══ PROVIDED DATA

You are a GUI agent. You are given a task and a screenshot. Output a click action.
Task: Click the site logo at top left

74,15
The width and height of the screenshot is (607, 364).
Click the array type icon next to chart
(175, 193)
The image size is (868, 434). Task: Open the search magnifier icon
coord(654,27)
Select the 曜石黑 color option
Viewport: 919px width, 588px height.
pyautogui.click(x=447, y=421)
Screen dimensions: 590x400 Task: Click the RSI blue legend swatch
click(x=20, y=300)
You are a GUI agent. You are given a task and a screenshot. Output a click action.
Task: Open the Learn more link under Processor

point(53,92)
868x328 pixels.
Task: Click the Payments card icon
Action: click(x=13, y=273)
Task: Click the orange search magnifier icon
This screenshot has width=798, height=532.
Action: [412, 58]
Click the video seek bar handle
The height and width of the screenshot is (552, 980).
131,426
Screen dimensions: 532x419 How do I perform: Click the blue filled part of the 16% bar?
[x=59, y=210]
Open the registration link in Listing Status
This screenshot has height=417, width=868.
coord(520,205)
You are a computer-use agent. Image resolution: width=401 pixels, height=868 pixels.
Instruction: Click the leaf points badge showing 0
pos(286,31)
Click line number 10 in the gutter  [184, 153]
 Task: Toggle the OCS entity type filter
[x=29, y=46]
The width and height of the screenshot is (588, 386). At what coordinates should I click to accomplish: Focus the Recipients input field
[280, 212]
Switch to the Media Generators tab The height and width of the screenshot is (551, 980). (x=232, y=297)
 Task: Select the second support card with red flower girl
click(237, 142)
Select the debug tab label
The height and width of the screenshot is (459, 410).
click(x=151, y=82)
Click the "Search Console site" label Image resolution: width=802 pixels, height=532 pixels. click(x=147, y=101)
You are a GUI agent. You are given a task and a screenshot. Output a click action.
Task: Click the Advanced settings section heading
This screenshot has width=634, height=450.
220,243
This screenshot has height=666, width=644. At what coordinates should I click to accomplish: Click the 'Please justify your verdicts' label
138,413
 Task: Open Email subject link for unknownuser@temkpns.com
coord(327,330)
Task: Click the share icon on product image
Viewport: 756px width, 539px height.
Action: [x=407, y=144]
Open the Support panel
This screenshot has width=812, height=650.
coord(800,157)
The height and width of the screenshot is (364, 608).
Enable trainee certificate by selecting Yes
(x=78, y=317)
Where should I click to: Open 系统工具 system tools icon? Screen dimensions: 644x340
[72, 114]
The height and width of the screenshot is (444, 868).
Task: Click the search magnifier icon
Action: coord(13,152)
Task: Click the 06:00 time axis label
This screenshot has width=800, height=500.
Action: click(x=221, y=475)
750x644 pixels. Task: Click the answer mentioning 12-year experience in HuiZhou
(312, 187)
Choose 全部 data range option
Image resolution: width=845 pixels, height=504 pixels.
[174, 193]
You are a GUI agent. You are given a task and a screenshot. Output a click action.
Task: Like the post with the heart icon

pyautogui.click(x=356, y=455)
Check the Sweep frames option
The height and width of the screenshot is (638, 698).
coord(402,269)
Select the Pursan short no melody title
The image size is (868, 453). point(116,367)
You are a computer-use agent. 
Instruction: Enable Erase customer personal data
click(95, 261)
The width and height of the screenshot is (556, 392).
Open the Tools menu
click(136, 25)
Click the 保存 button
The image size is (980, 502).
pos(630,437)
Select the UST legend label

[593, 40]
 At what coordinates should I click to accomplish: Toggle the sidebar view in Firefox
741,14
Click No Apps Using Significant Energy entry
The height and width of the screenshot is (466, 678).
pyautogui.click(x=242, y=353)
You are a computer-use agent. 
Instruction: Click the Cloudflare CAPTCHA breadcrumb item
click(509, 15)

════

§ **ASSIGNMENT**:
What do the records say? Quote them all exactly.

§ **RESPONSE**:
You are a GUI agent. You are given a task and a screenshot. Output a click action.
Task: Click the site logo at top left

74,15
The width and height of the screenshot is (607, 364).
Click the array type icon next to chart
(175, 193)
The image size is (868, 434). Task: Open the search magnifier icon
coord(654,27)
Select the 曜石黑 color option
Viewport: 919px width, 588px height.
pyautogui.click(x=447, y=421)
Screen dimensions: 590x400 Task: Click the RSI blue legend swatch
click(x=20, y=300)
You are a GUI agent. You are given a task and a screenshot. Output a click action.
Task: Open the Learn more link under Processor

point(53,92)
868x328 pixels.
Task: Click the Payments card icon
Action: click(x=13, y=273)
Task: Click the orange search magnifier icon
This screenshot has width=798, height=532.
Action: [412, 58]
Click the video seek bar handle
The height and width of the screenshot is (552, 980).
131,426
Screen dimensions: 532x419 How do I perform: Click the blue filled part of the 16% bar?
[x=59, y=210]
Open the registration link in Listing Status
This screenshot has height=417, width=868.
coord(520,205)
You are a computer-use agent. Image resolution: width=401 pixels, height=868 pixels.
Instruction: Click the leaf points badge showing 0
pos(286,31)
Click line number 10 in the gutter  [184, 153]
 Task: Toggle the OCS entity type filter
[x=29, y=46]
The width and height of the screenshot is (588, 386). At what coordinates should I click to accomplish: Focus the Recipients input field
[280, 212]
Switch to the Media Generators tab The height and width of the screenshot is (551, 980). (x=232, y=297)
 Task: Select the second support card with red flower girl
click(237, 142)
Select the debug tab label
The height and width of the screenshot is (459, 410).
click(x=151, y=82)
Click the "Search Console site" label Image resolution: width=802 pixels, height=532 pixels. click(x=147, y=101)
You are a GUI agent. You are given a task and a screenshot. Output a click action.
Task: Click the Advanced settings section heading
This screenshot has width=634, height=450.
220,243
This screenshot has height=666, width=644. At what coordinates should I click to accomplish: Click the 'Please justify your verdicts' label
138,413
 Task: Open Email subject link for unknownuser@temkpns.com
coord(327,330)
Task: Click the share icon on product image
Viewport: 756px width, 539px height.
Action: [x=407, y=144]
Open the Support panel
This screenshot has width=812, height=650.
coord(800,157)
The height and width of the screenshot is (364, 608).
Enable trainee certificate by selecting Yes
(x=78, y=317)
Where should I click to: Open 系统工具 system tools icon? Screen dimensions: 644x340
[72, 114]
The height and width of the screenshot is (444, 868).
Task: Click the search magnifier icon
Action: coord(13,152)
Task: Click the 06:00 time axis label
This screenshot has width=800, height=500.
Action: click(x=221, y=475)
750x644 pixels. Task: Click the answer mentioning 12-year experience in HuiZhou
(312, 187)
Choose 全部 data range option
Image resolution: width=845 pixels, height=504 pixels.
[174, 193]
You are a GUI agent. You are given a task and a screenshot. Output a click action.
Task: Like the post with the heart icon

pyautogui.click(x=356, y=455)
Check the Sweep frames option
The height and width of the screenshot is (638, 698).
coord(402,269)
Select the Pursan short no melody title
The image size is (868, 453). point(116,367)
You are a computer-use agent. 
Instruction: Enable Erase customer personal data
click(95, 261)
The width and height of the screenshot is (556, 392).
Open the Tools menu
click(136, 25)
Click the 保存 button
The image size is (980, 502).
pos(630,437)
Select the UST legend label

[593, 40]
 At what coordinates should I click to accomplish: Toggle the sidebar view in Firefox
741,14
Click No Apps Using Significant Energy entry
The height and width of the screenshot is (466, 678).
pyautogui.click(x=242, y=353)
You are a computer-use agent. 
Instruction: Click the Cloudflare CAPTCHA breadcrumb item
click(509, 15)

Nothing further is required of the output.